FOR IMMEDIATE RELEASE
BLOOMINGTON, Ind. – The Indiana University Jacobs School of Music is pleased to announce the appointment of musicologist Judah Cohen as the school’s inaugural associate dean for faculty affairs, research and creative activity.
The new position will serve as a liaison between the Jacobs School of Music, the Office of the Vice Provost for Research and the Office of the Vice Provost for Faculty and Academic Affairs.
Cohen is currently professor of music in musicology at Jacobs, the Lou and Sybil Mervis Professor of Jewish Culture in the Robert A. and Sandra S. Borns Jewish Studies Program in the College and associate vice provost for faculty and academic affairs.
From Jan. 1 through March 31, 2024, Cohen will divide his time between the Jacobs School of Music and the Office of the Vice Provost for Faculty and Academic Affairs before serving full time at Jacobs beginning April 1. He will maintain his named professorship as the Lou and Sybil Mervis Professor of Jewish Culture.
“Judah’s experiences as director of the Borns Jewish Studies program and as associate vice provost for faculty and academic affairs have exceptionally prepared him for this new position,” said Abra Bush, David Henry Jacobs Bicentennial Dean. “I am delighted to welcome him to the Jacobs leadership team.”
Cohen’s research interests include music in Jewish life, American music, musical theater, popular culture, Caribbean Jewish history, diaspora and medical ethnomusicology. His training as a musicologist and an anthropologist, and his professional activity within Jewish studies have allowed him to explore many aspects of Jewish culture and history.
As a child, Cohen spent two years in St. Thomas, U.S.V.I., and he returned to the island in his first book, “Through the Sands of Time: A History of the Jewish Community of St. Thomas, U.S.V.I.,” which is both a historical narrative and a meditation on writing the history of a small community.

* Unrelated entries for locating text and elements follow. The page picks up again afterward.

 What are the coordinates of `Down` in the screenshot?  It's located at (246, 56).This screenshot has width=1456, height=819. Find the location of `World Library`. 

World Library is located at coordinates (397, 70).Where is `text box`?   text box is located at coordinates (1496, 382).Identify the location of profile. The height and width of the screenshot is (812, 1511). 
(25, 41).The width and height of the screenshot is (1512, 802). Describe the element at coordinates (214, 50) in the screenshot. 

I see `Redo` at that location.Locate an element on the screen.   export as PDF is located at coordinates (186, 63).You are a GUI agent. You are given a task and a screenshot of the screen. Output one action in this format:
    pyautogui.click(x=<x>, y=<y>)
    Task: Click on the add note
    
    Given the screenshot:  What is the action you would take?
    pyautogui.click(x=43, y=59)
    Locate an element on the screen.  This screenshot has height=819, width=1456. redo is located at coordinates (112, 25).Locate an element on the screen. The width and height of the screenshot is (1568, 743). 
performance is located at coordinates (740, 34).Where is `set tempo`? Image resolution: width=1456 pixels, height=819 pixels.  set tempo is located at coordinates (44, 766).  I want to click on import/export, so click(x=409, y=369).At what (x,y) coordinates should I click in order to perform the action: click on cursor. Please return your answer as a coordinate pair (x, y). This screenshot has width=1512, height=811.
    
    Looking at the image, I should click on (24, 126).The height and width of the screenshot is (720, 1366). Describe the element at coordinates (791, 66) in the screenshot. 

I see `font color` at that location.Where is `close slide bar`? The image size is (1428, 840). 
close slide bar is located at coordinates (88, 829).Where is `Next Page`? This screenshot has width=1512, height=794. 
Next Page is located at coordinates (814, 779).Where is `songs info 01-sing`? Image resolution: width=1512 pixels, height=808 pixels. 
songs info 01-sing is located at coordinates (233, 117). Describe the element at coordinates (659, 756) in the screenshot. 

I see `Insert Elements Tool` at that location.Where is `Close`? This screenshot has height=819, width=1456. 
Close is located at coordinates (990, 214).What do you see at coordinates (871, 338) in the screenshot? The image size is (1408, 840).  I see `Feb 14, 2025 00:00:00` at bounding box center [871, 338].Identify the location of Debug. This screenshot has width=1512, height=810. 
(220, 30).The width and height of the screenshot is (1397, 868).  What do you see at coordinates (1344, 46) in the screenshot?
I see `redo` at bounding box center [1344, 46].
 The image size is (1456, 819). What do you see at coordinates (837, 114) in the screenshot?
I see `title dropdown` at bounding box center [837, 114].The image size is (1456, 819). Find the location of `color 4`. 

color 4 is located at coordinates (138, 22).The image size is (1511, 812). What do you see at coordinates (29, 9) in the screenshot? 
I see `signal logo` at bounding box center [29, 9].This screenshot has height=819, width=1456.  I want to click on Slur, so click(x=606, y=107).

Subsequent projects have led him to investigate the history of Jewish music scholarship in the United States, musical theater works that address Holocaust memory, contemporary forms of Jewish musical expression and musical representations of such cultural figures as Anne Frank and Shylock.
Over the course of four books and over 50 articles, Cohen has explored the idea of Jewish cultural expression as a dynamic and ever-changing process, created and recreated over time by artists, religious leaders, philosophers and activists. He has aimed to understand this idea largely through the prism of sound and its relationship to ideas of Jewish identity.
Since coming to Indiana University in 2006, Cohen has received the IU Trustees Teaching Award in both 2008 and 2011, served four years on the Bloomington Faculty Council and completed a two-year term as director of the Borns Jewish Studies Program. He received the Greater Hudson Heritage Network Award for Excellence in 2011 for his book “Sounding Jewish Tradition: The Music of Central Synagogue.”